Thompson of the Oregon pharmacy trade group said the state is down to about 112 independent pharmacies with the closure of 10 to 20 independents in each of the past three years.
Retired Eugene pharmacist Chuck Deer said he recalls there were 32 other pharmacist-owned pharmacies in Eugene and Springfield when he bought a River Road drug store in 1958.
Today, there's just a handful of independent retail pharmacies in the metro area, including Everett's Villa Pharmacy; Hiron's, which operates two stores in Eugene; and Tiffany's Drug Stores, which has four stores.
Everett's is a throwback. Yellowing comic panels are taped to the prescription counter. You won't find magazines, diapers or flip-flops; about the only non-pharmaceutical or nonmedical merchandise Jorgensen sells is greeting cards and teddy bears. Prescriptions account for more than 90 percent of his business, he said. Customers like his store because he's able to quickly fill their prescriptions, and he jokes that he's able to remember the names of about 60 percent of his customers.
Jorgensen started working at Everett's in 1992 and bought the store in 1997. He worked at chain stores, too, but decided he didn't care for what he felt was their impersonal nature.

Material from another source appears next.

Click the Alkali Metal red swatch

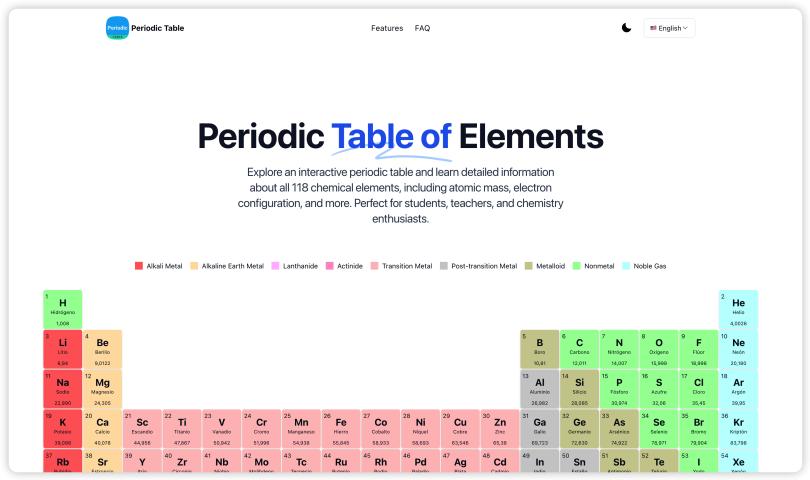tap(139, 266)
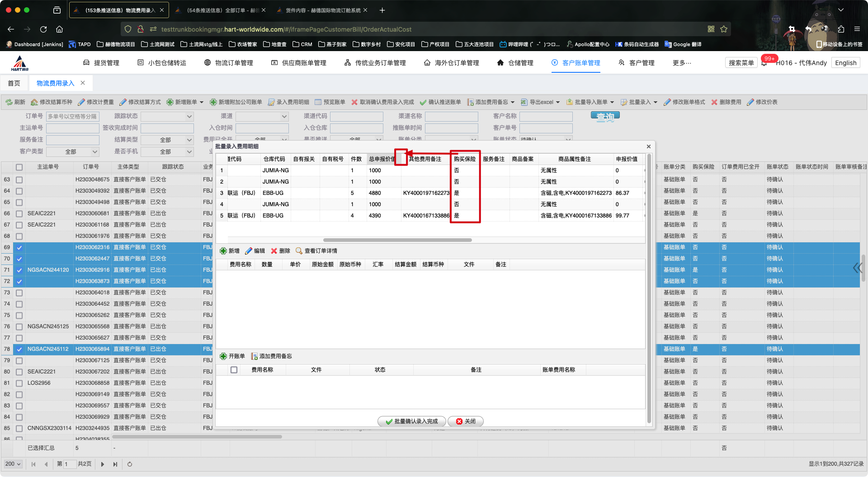Click the edit pencil icon in dialog

(249, 251)
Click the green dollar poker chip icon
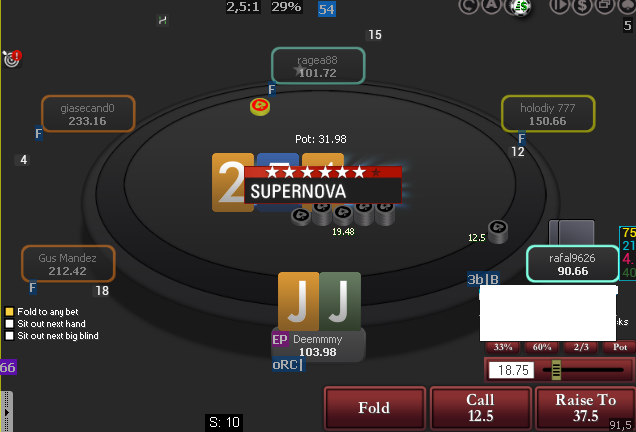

He's is 62 now, and he'd like to find a younger pharmacist to buy his shop in the next couple of years. Then he could keep working there part time. But he said he's not sure he'll be able to find a buyer.
"There's not a lot of people who want to put up with extra hassle of ownership," he said.
Asked whether he was concerned about the Walgreen's set to open this fall half a block south of his store, Jorgensen is nonchalant: "It's just an additional competitor," he said, noting there are six drug stores within a mile and a half, five of them part of national chains.
Jorgensen, who already works 60 to 70 hours a week, said he'll compete "by working extra hours."
"I hope I don't wake up in deep water one morning," he said.